The possibility of a recession looms in the United States and other major industrial nations, as negative growth is expected in two successive quarters this year.
However, the limited scope for remedies, with global monetary policy focused on fighting inflation and overstretched government budgets due to the Covid-19 pandemic, creates a challenge.
As a significant player in the manufacturing industry, China aspires to robust global trade expansion to drive an upsurge in export revenues. The possibility of a downturn may impede its aim of attaining a GDP goal of approximately 5% in the current year.
Impacts of a Potential Recession
To keep growth plans on track, easier credit, lower interest rates, and more budget stimulus are needed. The same is true for advanced economies to avoid a deeper downturn this year.
Still, the current state of the economy is showing signs of decline, with business activity indicators on the decline. In March, the purchasing managers’ index for global manufacturing decreased to 49.6, below the critical 50 mark that determines whether there is expansion or contraction in factory-sector business activity. Additionally, inflation has peaked, and governments are pressured to control deficit spending. Interest rates are also notably high.
Policy Responses to Economic Downturn
Financial market indicators also highlight the specter of recession, such as the US Treasury bond curve. An inverted Treasury yield curve indicates that the US economy is already recession-bound.
In the event of a recession, the main concern would not be excessive inflation but rather the re-emergence of deflation. Despite indications of a potential economic downturn and decreasing inflation, the Federal Reserve appears to be engaging in a risky game of brinkmanship by signaling another rate increase in May.
International Implications and Strategies for Growth
The major central banks need to alter their course soon; otherwise, the consequences for global economic confidence could be grim.

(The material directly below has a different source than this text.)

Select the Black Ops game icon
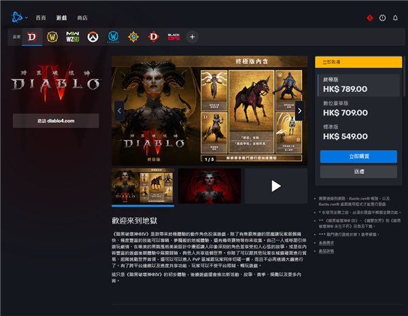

Given the possibility of a recession in the US, there is now added pressure on major exporting countries like Germany and China to boost their own economies domestically in order to offset the potential impact. In order to promote global growth, policymakers worldwide should prioritize a return to more lenient economic policies.
Leading Economig Index
The Conference Board’s Leading Economic Index (LEI) has fallen sharply by 1.2% in March, surpassing the anticipated 0.7% drop, indicating an impending recession. This drop marks the index’s most substantial monthly decline since the pandemic’s economic chaos in April 2020.
The LEI has indicated an oncoming recession for many months, and the probability only deepened with the latest data. Economists at Wells Fargo Securities suggest it’s time to prepare for the impact, as the economy could fall into a recession by mid-2023. Other economists surveyed by the Wall Street Journal this week predicted a 61% chance of a recession beginning in the year’s third quarter.
Despite recent data showing that the job market is holding up better than expected, the LEI reading for March was dismal, with only two indicators, manufacturing orders and the stock market, barely making it into positive territory out of the ten indicators comprising the index.